A revolving line of credit works more like a credit card. You can draw up to your credit limit, but once you pay it off, you still have a pool of credit to draw from. So, if you used $25,000 of your $50,000 credit limit then pay it off, you’ll have $50,000 worth of credit to draw from again.

The key benefit to this is that you don’t have to keep applying for loans or additional lines of credit. Once that line of credit is secured, it’s always there for as long as you have credit available and you are in good standing.
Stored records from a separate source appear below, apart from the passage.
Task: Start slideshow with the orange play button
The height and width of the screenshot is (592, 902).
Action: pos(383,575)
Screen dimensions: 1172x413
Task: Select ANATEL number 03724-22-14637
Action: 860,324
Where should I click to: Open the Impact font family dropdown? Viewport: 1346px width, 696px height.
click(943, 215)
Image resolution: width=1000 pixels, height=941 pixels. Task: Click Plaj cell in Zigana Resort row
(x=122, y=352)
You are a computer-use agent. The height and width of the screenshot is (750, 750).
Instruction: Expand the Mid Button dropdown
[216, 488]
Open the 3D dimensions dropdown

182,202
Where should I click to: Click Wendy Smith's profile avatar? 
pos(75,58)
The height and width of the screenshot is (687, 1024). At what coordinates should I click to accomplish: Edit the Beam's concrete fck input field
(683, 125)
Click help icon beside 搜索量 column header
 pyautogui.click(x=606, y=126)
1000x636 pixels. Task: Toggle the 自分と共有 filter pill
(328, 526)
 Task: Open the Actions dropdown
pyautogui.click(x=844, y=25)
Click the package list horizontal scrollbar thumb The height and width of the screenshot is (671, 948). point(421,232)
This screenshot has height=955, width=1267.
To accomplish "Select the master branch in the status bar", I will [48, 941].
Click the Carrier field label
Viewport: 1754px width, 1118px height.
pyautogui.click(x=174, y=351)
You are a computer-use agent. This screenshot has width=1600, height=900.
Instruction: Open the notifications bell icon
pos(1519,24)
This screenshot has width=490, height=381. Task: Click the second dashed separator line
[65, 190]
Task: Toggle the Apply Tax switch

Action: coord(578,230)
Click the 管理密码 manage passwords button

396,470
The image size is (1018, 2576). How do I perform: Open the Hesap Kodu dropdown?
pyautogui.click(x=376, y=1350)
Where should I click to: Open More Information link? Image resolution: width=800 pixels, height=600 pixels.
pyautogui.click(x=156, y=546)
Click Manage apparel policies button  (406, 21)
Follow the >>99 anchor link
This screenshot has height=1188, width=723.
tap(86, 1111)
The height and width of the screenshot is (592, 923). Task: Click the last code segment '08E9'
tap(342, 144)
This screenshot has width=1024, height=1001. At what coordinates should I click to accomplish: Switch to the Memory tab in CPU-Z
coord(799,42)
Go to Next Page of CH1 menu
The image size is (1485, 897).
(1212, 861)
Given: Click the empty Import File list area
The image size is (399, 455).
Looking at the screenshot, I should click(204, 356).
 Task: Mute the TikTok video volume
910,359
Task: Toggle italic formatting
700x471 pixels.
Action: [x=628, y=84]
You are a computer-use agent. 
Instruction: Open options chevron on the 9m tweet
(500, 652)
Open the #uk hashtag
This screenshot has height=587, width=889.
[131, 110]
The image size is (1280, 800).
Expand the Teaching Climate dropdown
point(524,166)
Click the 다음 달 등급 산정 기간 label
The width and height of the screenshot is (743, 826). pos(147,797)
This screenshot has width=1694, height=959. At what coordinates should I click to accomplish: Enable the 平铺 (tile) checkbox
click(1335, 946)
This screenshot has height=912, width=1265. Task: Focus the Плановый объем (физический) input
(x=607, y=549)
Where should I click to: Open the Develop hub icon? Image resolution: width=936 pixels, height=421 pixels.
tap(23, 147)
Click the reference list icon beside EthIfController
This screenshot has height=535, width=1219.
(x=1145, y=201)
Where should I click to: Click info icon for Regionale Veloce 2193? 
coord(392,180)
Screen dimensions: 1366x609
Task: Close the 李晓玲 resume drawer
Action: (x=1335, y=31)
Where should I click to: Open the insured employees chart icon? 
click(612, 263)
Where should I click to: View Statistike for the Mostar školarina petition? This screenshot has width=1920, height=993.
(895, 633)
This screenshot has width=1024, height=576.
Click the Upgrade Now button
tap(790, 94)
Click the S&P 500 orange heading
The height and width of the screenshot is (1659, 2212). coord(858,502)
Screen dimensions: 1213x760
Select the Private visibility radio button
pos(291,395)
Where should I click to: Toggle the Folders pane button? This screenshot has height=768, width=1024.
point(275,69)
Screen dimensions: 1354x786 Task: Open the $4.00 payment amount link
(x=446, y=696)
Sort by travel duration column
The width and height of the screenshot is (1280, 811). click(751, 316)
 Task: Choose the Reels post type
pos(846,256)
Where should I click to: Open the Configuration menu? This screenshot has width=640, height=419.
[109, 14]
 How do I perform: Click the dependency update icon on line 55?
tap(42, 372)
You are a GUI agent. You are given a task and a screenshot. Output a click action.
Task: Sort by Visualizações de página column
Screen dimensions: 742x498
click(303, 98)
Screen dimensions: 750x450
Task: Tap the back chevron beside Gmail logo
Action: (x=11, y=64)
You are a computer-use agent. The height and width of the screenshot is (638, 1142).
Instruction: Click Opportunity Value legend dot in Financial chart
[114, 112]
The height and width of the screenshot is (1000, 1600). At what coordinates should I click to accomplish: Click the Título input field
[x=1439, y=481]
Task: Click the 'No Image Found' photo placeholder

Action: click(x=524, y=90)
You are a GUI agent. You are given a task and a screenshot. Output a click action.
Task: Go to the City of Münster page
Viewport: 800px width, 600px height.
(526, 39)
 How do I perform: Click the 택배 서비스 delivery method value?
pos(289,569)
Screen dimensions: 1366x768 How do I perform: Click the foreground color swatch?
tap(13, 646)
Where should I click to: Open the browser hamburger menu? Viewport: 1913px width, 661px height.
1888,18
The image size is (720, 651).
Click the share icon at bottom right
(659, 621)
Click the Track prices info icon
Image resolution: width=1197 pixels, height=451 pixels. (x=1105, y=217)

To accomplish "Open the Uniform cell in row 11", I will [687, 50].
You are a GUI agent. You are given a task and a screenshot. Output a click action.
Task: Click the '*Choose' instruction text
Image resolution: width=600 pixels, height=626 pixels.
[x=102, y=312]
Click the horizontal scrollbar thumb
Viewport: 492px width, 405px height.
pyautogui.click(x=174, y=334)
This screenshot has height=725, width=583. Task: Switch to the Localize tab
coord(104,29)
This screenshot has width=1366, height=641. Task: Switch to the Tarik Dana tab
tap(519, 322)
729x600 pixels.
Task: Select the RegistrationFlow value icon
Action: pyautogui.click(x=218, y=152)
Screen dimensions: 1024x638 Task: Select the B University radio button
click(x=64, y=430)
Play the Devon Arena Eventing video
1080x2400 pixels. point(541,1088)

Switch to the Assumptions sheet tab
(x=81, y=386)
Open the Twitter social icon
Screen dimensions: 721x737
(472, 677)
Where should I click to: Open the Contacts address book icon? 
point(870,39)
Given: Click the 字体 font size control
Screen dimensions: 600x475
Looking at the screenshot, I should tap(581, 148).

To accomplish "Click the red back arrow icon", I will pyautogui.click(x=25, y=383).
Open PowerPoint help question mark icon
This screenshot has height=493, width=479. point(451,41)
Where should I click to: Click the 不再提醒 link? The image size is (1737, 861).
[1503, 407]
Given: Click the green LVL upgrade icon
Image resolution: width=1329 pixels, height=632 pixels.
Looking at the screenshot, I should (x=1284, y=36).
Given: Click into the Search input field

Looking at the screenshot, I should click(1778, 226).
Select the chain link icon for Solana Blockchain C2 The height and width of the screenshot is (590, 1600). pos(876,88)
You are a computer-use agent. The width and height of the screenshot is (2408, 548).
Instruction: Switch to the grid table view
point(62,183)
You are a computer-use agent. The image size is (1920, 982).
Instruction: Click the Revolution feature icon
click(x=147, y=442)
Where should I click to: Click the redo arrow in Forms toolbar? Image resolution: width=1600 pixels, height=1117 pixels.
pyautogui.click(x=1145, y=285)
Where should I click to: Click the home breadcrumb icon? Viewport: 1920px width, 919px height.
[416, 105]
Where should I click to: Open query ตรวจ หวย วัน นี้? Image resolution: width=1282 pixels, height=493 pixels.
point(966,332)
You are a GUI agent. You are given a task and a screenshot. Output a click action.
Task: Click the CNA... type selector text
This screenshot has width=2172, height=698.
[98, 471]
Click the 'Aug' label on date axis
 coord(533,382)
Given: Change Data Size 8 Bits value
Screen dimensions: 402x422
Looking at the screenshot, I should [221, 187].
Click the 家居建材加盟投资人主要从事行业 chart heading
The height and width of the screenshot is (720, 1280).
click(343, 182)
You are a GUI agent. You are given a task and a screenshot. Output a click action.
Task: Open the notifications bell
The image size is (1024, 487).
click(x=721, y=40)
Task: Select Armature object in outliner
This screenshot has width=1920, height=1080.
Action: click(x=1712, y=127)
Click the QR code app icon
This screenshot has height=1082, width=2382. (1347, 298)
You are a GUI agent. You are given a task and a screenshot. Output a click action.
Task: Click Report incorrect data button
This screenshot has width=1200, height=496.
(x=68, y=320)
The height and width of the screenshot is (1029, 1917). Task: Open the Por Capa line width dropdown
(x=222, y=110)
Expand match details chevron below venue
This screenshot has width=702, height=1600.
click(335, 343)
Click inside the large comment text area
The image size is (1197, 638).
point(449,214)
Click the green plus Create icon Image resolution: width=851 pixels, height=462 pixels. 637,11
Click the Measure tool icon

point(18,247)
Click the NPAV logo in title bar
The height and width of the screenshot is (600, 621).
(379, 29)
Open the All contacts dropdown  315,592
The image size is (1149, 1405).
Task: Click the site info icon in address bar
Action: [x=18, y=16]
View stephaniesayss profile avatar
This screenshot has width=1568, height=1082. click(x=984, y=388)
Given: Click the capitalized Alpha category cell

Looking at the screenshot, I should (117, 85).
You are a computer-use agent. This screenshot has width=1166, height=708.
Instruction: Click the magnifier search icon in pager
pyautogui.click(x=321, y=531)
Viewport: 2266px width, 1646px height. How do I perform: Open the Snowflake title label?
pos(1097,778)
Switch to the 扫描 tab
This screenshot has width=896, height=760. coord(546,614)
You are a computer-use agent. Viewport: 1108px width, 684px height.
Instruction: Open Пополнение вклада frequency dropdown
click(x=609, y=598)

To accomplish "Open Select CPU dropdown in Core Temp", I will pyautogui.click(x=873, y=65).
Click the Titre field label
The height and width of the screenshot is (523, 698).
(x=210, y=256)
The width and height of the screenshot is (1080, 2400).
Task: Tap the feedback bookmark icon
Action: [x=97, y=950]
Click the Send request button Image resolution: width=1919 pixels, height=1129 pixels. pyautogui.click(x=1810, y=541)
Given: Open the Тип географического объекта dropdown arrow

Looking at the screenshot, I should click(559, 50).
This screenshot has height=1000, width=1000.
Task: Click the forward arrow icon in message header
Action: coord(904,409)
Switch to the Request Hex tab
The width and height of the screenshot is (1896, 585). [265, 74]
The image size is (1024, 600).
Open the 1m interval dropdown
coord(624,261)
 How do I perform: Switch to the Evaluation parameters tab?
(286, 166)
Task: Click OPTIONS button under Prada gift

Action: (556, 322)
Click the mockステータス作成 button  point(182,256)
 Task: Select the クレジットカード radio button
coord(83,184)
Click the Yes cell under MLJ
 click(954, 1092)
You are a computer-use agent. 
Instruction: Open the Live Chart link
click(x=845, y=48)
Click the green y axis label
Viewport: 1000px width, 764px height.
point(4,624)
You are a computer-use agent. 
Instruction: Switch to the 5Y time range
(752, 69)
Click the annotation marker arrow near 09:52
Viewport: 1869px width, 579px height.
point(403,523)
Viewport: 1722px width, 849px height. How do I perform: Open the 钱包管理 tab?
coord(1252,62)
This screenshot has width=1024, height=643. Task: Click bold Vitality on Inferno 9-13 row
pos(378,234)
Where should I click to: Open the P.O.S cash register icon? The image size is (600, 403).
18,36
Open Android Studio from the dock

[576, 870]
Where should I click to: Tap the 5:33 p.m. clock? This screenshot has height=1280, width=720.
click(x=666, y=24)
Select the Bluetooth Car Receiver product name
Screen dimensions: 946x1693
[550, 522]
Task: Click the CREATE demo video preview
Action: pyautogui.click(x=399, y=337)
There are additional benefits to this model, as well, including:

  • The opportunity to separate personal and business lines of credit
  • The ability to build business credit
  • More flexible payment terms
  • Cash on-demand (in some arrangements)
  • You can use your line of credit when you need it.

Revolving Credit Examples

Aside from business credit cards, which we’ve already covered, there are three other types of business revolving credit you should be aware of. They are:

  • Short-term revolving lines of credit
  • Medium-term revolving lines of credit
  • Bank lines of credit

Short-Term Revolving Credit

A short-term revolving line of credit has a repayment term of 18 months or less. It is similar to a short-term loan in the amount of funding you can secure, and its interest rates are similar as well. The limits on short-term lines of credit are generally lower than longer-term options.

If you are operating a new business and you don’t have much credit established yet, a short-term line of credit may be a good option for you. It’s much easier to get approved. Just keep in mind that the interest rates on a short-term line of credit will be higher.

Medium-Term Revolving Credit

A medium-term revolving line of credit gives you the option to repay over one or more years. You can also secure a higher limit (some credit lines can reach over $1 million).

However, applying for a medium-term option is typically more difficult. You’ll need a significant amount of documentation to apply, and your application will take longer to process. This is a good option if you are an established small business planning for the future, but not if you need capital immediately.

Bank Lines of Credit

There are plenty of nonbank lenders and revolving credit facilities online that can provide you with revolving lines of credit. However, you can still walk into any bank branch and apply for a traditional option.

Bank lines of credit tend to be the most difficult to qualify for. You’ll need a very high personal credit score for the bank to even consider you. Furthermore, your business must already be profitable.

Bank loan applications take time, and many banks would need you to show up in-person to qualify. This is not typically a viable option for startups or new business owners, but bank loans have some of the lowest interest rates on the market.

Is a Revolving Credit Agreement Right for You?

If you need working capital to make important business purchases and help your business grow, a revolving line of credit can help you plan for the future. You have several options to choose from. If you’re a new business owner, this can be a confusing process.